Only the lines from the one containing "Open the Owner dropdown" through the end of the entries are to be copied, exactly and without pictures, please.

Saved data entries:
——

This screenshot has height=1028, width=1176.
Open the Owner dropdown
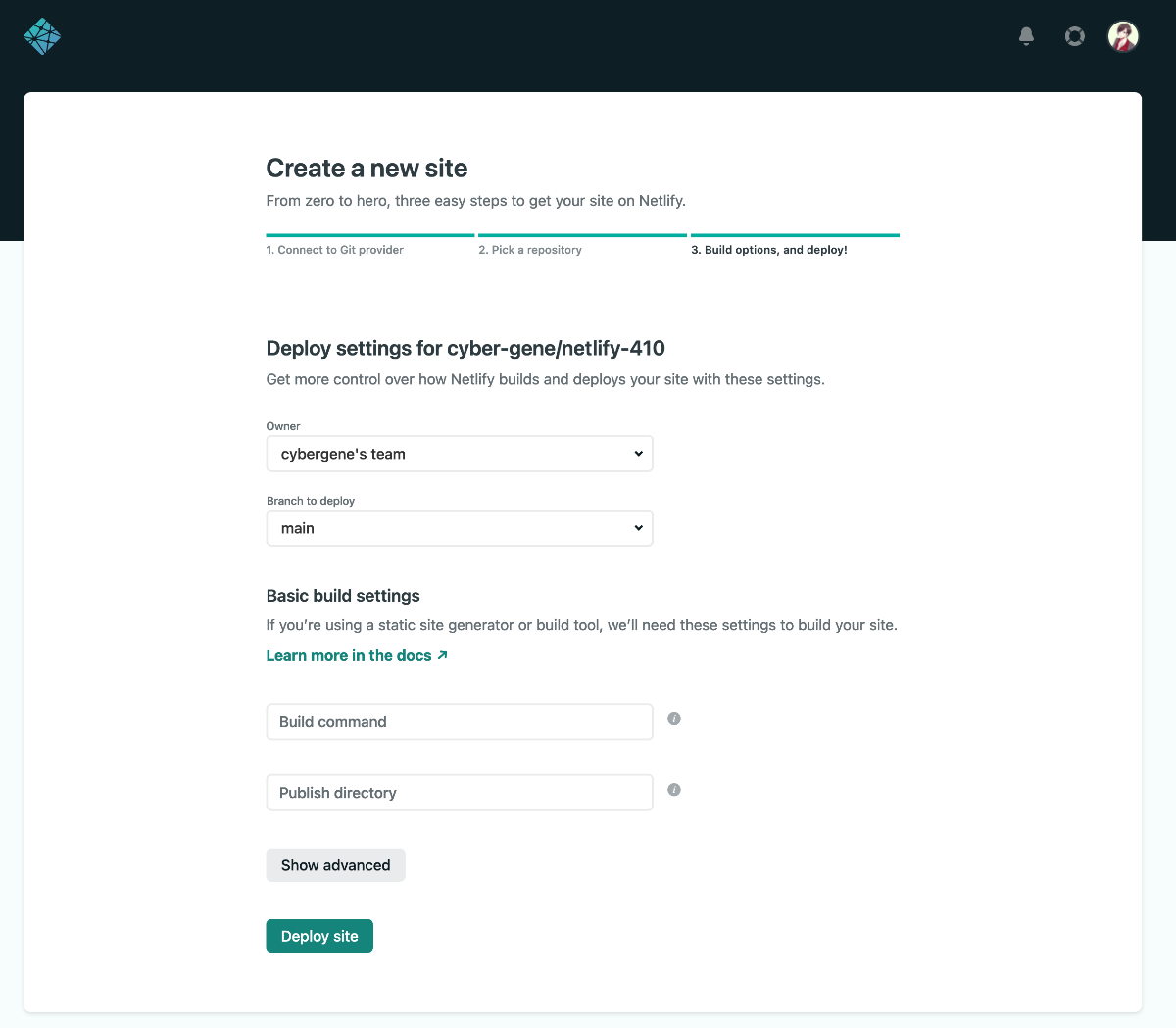[460, 453]
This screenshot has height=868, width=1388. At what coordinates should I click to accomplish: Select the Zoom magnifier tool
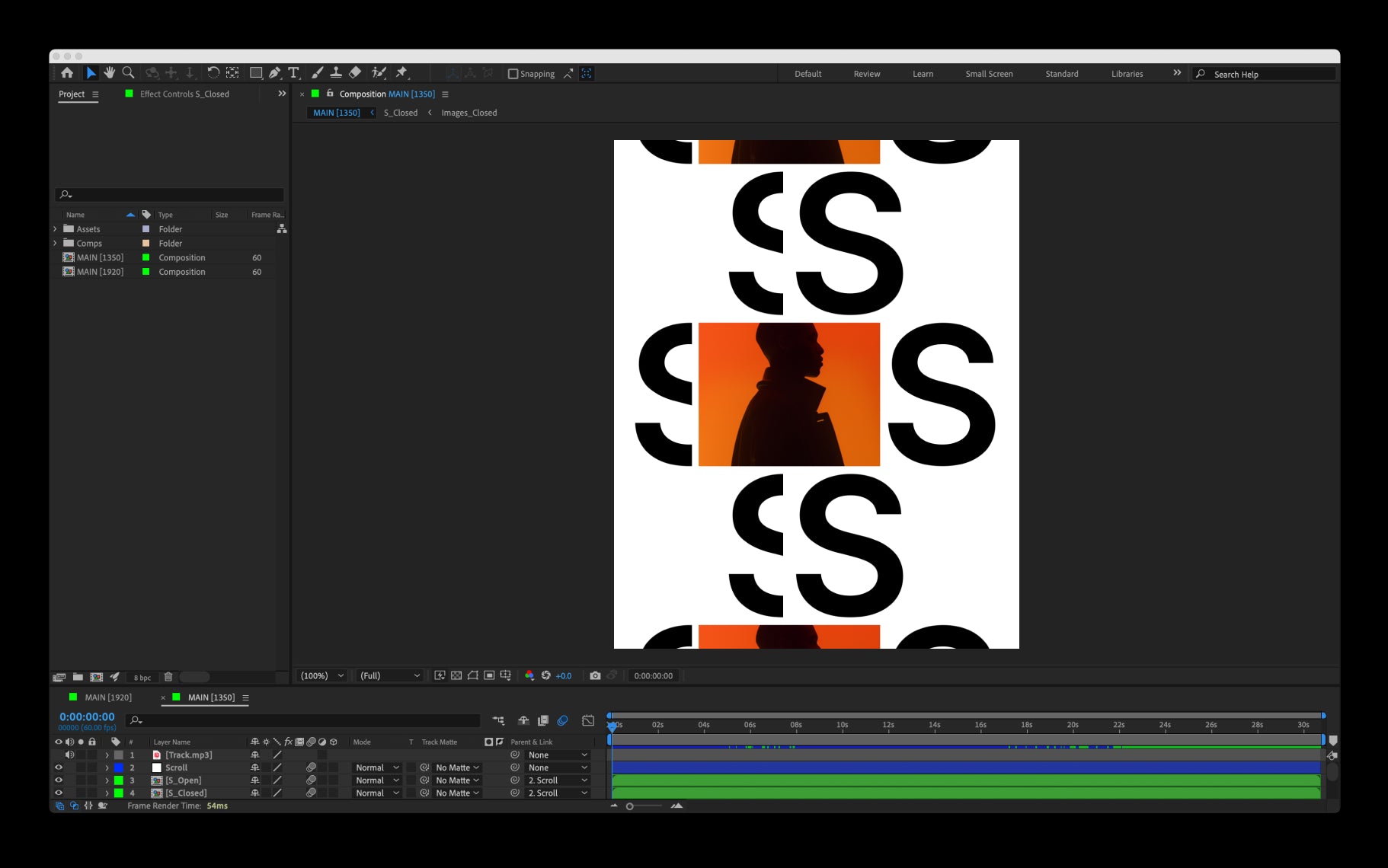[128, 73]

——

* REPLY *
Open the Owner dropdown
[460, 453]
This screenshot has height=868, width=1388. At what coordinates should I click to accomplish: Select the Zoom magnifier tool
[128, 73]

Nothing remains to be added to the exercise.